Conaway did say that the administration has not yet responded to his request for a written explanation of the meat inspector furloughs, however. Meat inspectors must be given 30 days notice of a furlough. Thus, the impact of the furlough will not likely be felt for weeks if sequestration does occur.
USDA'S NEW DEFINITION OF 'RURAL' WORRIES LUCAS, PETERSON... Last Friday, USDA released a report on the various definitions of "rural" used in programs administered by the agency. In it, USDA proposed revising the definition of rural to any place with a population less than 50,000 people. The 2008 Farm Bill required USDA to complete this report by June 18, 2010 to assess how the various definitions have impacted rural development programs and to make recommendations on ways to better target funds. Late yesterday, Chairman Frank Lucas and Ranking Member Collin Peterson issued the following statement in response to the report:
"The report offers useful insights into issues such as how municipal entities are defined in various regions. But, we are disappointed in USDA's proposals to shift funding away from the most rural areas by inflating the definition across the board.
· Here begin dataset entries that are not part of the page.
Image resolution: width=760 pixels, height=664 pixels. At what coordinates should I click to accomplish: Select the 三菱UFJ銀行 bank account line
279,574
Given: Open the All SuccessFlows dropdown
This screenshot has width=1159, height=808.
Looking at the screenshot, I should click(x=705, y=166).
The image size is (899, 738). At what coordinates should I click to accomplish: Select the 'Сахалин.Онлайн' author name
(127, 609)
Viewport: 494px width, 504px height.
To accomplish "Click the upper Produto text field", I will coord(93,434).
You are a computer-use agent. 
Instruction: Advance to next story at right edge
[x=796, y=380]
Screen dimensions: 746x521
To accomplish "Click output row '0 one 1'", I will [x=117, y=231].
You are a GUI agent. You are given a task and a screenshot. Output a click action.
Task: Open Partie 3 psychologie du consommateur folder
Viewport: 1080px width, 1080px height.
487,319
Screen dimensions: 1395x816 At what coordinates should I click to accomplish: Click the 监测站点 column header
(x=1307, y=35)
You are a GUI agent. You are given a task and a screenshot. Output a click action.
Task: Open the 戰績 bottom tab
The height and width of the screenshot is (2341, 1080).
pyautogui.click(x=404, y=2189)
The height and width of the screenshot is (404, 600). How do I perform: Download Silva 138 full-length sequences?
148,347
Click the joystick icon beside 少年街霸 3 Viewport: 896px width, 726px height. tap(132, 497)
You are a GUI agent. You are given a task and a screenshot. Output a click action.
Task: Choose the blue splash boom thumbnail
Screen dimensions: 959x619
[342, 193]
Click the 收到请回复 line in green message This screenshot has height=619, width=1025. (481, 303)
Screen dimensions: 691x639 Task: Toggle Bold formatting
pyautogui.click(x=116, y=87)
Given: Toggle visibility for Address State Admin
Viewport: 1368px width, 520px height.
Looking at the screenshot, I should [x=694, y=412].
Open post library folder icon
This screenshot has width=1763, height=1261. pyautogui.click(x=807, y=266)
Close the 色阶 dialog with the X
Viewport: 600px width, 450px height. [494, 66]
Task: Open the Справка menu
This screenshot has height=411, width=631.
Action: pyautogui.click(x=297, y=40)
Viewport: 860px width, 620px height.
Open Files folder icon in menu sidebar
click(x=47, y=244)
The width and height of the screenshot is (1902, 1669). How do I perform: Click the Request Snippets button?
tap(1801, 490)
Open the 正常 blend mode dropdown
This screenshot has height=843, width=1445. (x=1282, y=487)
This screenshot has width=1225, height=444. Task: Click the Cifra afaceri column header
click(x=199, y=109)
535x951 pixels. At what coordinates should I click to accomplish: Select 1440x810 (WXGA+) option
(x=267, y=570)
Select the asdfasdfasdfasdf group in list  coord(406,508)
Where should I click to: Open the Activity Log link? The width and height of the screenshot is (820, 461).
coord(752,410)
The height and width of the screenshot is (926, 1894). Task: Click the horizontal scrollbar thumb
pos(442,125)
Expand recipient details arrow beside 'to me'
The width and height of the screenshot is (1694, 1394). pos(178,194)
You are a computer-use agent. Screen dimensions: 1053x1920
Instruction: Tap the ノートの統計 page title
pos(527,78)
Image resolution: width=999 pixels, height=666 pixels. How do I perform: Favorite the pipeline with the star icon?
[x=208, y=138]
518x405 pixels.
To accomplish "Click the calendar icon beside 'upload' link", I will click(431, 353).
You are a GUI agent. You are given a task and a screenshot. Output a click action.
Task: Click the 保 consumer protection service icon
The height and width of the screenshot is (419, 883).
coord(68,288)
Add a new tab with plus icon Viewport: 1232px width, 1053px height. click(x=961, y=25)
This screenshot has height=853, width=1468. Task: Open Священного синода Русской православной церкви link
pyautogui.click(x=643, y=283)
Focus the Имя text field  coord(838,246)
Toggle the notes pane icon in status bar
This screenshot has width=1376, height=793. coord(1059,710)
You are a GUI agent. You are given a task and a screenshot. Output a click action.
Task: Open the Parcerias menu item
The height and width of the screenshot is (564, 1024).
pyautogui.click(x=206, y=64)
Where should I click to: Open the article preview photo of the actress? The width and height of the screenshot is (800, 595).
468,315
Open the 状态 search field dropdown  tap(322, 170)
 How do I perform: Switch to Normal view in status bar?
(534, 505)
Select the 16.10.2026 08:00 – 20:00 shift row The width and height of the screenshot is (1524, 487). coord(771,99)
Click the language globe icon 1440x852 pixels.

This will result in smaller communities competing with larger and more urban areas for funding." Read the full release.
HOW WILL THE SEQUESTER IMPACT 2013 FARM PROGRAM PAYMENTS?... The looming sequester has given rise to questions about whether the across-the-board spending cuts slated to begin March 1 will reduce 2013 farm program payments for those who enrolled in the program ahead of that date. When Farm Service Agency (FSA) released Form CCC-509 Appendix, it included the following statement:
"Payments under the DCP (direct and countercyclical payment) and ACRE (average crop revenue election) programs may be reduced by a certain percentage due to a sequester order required by Congress and issued pursuant to the Balanced Budget and Emergency Deficit Control Act of 1985. Should a payment reduction be required, FSA will provide notice about the required percent of payment reduction that applies to direct, countercyclical and ACRE payments."
Some believe that statement should "cover" FSA relative to this question and therefore means that all 2013 payments would be reduced equally if the sequester cuts take place, regardless of when the producer enrolled in the program. But others note that the issue still raises legal questions.